OS X Gripe

Ok, let's say I'm copying a bunch a files from Computer A to Computer B (for example, gigabytes of family photos onto my wife's new MacBook) and in the middle of the copy operation it stops with an error (for example, my Dell machine falls off the wifi network).

I understand, the network goes down, it's a problem. Fine. I drag the same remote folder to the same target location.

200705070137

I don't want either of these options. "Stop" is clearly not what I want, and "Replace" means it's going to resend every file across the network and write it to disk, even if the damn file is already there. Please don't make me start the whole damn thing over.

I want a "Restart Copy" option, so that it only copies the files that don't already exist.

In addition to constantly falling off the network, the Dell's built-in 802.11g wifi is always far far slower than it should be. It's not so slow as to make web browsing painful but slow enough that several gigabytes across the network will take a couple of hours. For a copy operation that size, it's a total crapshoot if the copy operation will complete before it drops off the network again.

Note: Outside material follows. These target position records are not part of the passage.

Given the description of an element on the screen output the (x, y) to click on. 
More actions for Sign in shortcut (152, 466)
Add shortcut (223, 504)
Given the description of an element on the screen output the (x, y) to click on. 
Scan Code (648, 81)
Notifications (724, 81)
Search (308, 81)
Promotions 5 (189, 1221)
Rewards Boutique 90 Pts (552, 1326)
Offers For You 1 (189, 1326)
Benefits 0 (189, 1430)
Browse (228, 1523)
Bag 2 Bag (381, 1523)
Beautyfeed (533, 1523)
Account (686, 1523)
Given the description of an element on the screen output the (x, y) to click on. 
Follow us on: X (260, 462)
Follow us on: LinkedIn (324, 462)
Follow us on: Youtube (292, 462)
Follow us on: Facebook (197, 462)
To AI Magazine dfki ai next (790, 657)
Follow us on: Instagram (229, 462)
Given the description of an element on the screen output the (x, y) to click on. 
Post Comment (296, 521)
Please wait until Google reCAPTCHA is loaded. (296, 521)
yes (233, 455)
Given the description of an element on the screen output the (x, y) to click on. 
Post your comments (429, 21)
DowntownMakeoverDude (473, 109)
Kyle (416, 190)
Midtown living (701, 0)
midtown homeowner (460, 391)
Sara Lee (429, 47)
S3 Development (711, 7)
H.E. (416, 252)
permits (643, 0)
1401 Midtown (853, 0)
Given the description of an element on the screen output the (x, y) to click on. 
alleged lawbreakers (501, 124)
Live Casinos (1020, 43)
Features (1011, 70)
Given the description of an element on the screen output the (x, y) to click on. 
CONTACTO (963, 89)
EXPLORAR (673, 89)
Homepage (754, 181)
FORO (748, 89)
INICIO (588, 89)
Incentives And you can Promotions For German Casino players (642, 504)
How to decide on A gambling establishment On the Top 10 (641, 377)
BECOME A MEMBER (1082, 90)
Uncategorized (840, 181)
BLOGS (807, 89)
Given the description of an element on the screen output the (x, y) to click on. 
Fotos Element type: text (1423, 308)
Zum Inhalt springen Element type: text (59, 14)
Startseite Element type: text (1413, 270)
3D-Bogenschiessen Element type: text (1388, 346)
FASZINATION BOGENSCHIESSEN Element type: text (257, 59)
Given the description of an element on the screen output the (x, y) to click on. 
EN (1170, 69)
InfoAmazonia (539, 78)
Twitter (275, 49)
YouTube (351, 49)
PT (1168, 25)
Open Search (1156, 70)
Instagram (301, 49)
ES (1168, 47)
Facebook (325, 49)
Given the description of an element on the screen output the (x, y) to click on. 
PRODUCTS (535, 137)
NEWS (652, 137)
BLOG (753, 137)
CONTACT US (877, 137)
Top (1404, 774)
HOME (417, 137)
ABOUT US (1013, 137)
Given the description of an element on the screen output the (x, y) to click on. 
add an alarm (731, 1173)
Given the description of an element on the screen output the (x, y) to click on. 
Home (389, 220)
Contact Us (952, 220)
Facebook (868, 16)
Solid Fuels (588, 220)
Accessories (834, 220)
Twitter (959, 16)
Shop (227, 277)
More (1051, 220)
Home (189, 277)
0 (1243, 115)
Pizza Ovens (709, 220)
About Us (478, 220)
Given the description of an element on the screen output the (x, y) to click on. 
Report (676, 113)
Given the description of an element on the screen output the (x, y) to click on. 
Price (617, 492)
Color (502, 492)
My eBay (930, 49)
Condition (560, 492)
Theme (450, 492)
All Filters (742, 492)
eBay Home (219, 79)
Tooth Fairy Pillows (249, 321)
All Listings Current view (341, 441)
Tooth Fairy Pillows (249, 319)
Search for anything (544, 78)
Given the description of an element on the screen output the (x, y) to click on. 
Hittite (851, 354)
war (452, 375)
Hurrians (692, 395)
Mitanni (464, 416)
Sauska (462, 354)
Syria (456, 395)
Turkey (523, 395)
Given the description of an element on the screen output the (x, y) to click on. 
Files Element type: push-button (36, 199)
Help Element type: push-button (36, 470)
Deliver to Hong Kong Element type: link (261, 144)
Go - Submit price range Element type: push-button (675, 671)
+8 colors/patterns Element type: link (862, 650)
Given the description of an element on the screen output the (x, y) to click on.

Fortunately I know how to use the bash command line and cp with the right flags to do what I want (I'm a computer expert ya know). But I shouldn't have to be an computer geek to do simple thing like copy files from Machine A to Machine B.

XP didn't get this right either so Apple is hardly alone. I don't know about Vista. Maybe some Linux distro does it right.

Posted May 7, 2007 1:01 AM

Comments

Yes, Vista did improve this feature with a "skip and continue" (or something like that) button...I can't believe it has taken this long for the OS makers to figure this out.

DynamoDan, May 7, 2007 9:36 AM

This is a primary reason why I use FTP to do all of my file transfers. It has all of the best options.

Bob Balfe, May 7, 2007 10:18 AM

My fave: Total Commander (a windows apps for power users ? control freaks). The dialog that pops up in the same situation reads:

Overwrite / Overwrite All / Skip
Cancel / Overwrite All Older / Skip All
Rename / Append / More Options

plus for the two files it reports name, date, bytesize

gggeek, May 7, 2007 10:22 AM

In XP you can hold Shift while clinking on No and voila...

NoiseEHC, May 9, 2007 3:54 PM

Of course Linux does it right. It's called rsync.

Your Mac probably ships with it too.

m, May 12, 2007 11:41 AM

Agreed, this is annoying. But as m says, you get rsync on the Mac—sorted!

If you want a GUI for the tool, try arsync

Ben Poole, May 13, 2007 6:56 AM

As an computer expert you should take a look at Amiga OS 3.1. Yes, I know it's a bit old (about 20 years), but so far I've not seen a better OS yet (GUI/command line/bios/hardware architecture).